Interactivity is the ultimate feature when working with dashboards.

Having the ability to change the story based on the need of the moment saves report viewers time by not having to juggle multiple separate reports.

Switching from one report to another is not difficult, but what if the viewer of the report could click a button and have the report display a completely different set of information?  This feature could be extended to switching between different charts to showcase different aspects of the data.

This post will show you how to create a single report that can switch between various charts using Option Buttons.

This trick will not only become one of your most favored dashboarding features but it will become one of the most requested features by your report viewer.

We begin this journey into the Wonderful World of Interactivity with a sample data set that occupies range A1 through C19.

We want to create Radio Buttons for each Division.  These buttons will be used to control which data is displayed in the chart.

Bringing Order to Chaos

Our data is a bit messy, so we will begin by cleaning up the data to make it more “chart-friendly”.  This will be accomplished by creating what is known as a “data preparation table”.  This table acts as a go-between to take messy data and transform it into something more conducive to charting.

Start by entering a title in cell E1 labeled “Data Prep”.

Setting Up the Option Buttons

Next, we’ll create the three buttons used to control the data preparation area.

The buttons will change the prep area and the chart will be built from that same prep area.  This will give the user the illusion of the buttons changing the chart when really there is a go-between service behind the scenes.

The Option Buttons are accessible via the Developer tab.

If you do not see the Developer tab at the top of your program, right-click on any visible ribbon and select “Customize the Ribbon…”.

In the Excel Options dialog box, place a check in the box next to “Developer” on the righthand list and click OK.

With the Developer ribbon displayed, in the Controls group, select Option Button in the upper group of buttons labeled Form Controls.

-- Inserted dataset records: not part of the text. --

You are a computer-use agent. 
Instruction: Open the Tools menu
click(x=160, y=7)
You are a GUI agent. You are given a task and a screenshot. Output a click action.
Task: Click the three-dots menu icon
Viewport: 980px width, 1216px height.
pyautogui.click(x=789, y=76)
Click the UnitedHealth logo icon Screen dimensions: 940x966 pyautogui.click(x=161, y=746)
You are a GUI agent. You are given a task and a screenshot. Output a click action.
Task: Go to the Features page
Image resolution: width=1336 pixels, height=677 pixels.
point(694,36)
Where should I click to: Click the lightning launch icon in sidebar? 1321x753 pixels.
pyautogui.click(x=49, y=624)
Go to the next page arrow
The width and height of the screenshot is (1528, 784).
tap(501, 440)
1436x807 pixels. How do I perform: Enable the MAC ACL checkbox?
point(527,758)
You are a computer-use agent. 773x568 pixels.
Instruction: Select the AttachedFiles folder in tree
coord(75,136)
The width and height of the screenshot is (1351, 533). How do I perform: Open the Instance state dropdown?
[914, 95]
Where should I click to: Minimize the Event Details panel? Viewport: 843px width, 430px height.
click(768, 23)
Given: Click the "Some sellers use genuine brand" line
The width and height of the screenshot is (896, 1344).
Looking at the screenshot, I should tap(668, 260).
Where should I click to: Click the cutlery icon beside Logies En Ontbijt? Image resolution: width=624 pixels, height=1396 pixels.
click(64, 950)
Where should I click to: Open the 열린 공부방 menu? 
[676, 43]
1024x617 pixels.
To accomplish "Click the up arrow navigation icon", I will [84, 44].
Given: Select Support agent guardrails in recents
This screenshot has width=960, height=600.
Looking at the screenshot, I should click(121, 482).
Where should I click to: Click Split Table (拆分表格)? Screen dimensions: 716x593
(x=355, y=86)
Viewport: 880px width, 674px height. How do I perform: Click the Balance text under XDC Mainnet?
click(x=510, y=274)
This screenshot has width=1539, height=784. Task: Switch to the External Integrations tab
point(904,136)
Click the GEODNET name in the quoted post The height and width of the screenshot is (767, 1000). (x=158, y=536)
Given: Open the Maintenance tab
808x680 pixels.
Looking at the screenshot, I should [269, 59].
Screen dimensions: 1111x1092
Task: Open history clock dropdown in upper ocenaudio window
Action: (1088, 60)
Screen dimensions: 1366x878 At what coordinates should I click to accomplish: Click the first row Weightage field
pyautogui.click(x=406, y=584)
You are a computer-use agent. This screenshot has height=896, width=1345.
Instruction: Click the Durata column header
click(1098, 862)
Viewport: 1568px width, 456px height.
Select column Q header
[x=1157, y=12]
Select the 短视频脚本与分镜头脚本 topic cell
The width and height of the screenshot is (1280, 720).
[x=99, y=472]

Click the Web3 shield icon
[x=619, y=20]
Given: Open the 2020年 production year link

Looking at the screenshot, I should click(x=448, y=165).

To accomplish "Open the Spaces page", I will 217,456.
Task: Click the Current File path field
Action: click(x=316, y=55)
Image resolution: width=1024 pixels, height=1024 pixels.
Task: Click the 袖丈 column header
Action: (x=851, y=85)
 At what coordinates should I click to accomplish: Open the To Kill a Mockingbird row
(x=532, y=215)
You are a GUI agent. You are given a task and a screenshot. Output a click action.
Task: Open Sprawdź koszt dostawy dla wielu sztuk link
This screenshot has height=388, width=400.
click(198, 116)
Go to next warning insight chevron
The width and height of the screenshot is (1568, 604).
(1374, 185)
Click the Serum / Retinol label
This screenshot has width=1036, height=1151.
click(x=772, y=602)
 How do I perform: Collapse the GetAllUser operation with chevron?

After you click the Option Button control, click and drag a small rectangle somewhere on the screen to add your first option button.

Rename the button to “Game” by clicking within the text of the option button and rename the text.

We want two more Option Buttons, one for “Utility” and one for “Productivity”.

Right-click on the “Game” option button and select Copy.  Click the Paste button twice to produce two duplicates of the “Game” button.  Place the buttons in some temporary arrangement.

PRO TIP:  You can hold the CTRL key and click the first option button to select it, then continue holding the CTRL key and drag the button to a new location and release the mouse.  This will execute the mouse version of a Copy/Paste operation.

Rename the option buttons so each button represents a specific Division.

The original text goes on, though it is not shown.